═════ ITEMS
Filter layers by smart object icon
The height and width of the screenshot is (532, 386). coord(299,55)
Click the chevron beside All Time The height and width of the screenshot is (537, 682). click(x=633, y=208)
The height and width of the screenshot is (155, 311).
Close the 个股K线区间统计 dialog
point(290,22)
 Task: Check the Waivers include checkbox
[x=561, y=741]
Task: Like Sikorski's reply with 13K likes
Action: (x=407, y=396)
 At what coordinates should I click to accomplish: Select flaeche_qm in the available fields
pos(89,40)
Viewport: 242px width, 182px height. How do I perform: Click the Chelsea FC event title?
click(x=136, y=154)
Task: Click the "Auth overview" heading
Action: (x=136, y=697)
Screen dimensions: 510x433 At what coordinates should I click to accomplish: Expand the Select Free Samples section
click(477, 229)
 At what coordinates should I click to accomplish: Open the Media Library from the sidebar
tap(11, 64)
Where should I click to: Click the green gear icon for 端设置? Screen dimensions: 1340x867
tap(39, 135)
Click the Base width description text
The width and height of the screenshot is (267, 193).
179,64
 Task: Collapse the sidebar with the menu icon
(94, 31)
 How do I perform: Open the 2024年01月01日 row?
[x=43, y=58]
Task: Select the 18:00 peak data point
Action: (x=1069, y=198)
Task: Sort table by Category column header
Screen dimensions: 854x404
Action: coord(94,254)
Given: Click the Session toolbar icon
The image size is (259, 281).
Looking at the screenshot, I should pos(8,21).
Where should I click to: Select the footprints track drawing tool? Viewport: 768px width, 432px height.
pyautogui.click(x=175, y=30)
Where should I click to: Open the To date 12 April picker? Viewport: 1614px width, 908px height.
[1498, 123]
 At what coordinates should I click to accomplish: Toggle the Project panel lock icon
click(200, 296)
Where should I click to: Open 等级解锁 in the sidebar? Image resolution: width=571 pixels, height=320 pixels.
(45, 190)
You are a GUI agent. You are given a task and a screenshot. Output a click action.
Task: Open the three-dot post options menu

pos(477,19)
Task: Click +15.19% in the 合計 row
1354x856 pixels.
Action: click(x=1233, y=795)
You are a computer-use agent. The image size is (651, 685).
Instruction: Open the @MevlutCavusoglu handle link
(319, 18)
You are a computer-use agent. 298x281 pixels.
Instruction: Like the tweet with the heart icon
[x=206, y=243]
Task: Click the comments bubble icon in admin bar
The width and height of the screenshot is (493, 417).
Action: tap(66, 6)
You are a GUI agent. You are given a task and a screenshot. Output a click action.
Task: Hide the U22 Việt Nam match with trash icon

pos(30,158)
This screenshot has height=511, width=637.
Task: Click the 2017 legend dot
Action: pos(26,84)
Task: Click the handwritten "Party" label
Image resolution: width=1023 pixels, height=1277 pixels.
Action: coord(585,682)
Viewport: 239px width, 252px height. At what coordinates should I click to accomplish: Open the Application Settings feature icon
══════════
Find every line in the entries above that contains the string "Where", matching case exactly, and copy each such line.

Where should I click to: Click the green gear icon for 端设置? Screen dimensions: 1340x867
Where should I click to: Select the footprints track drawing tool? Viewport: 768px width, 432px height.
Where should I click to: Open the To date 12 April picker? Viewport: 1614px width, 908px height.
Where should I click to: Open 等级解锁 in the sidebar? Image resolution: width=571 pixels, height=320 pixels.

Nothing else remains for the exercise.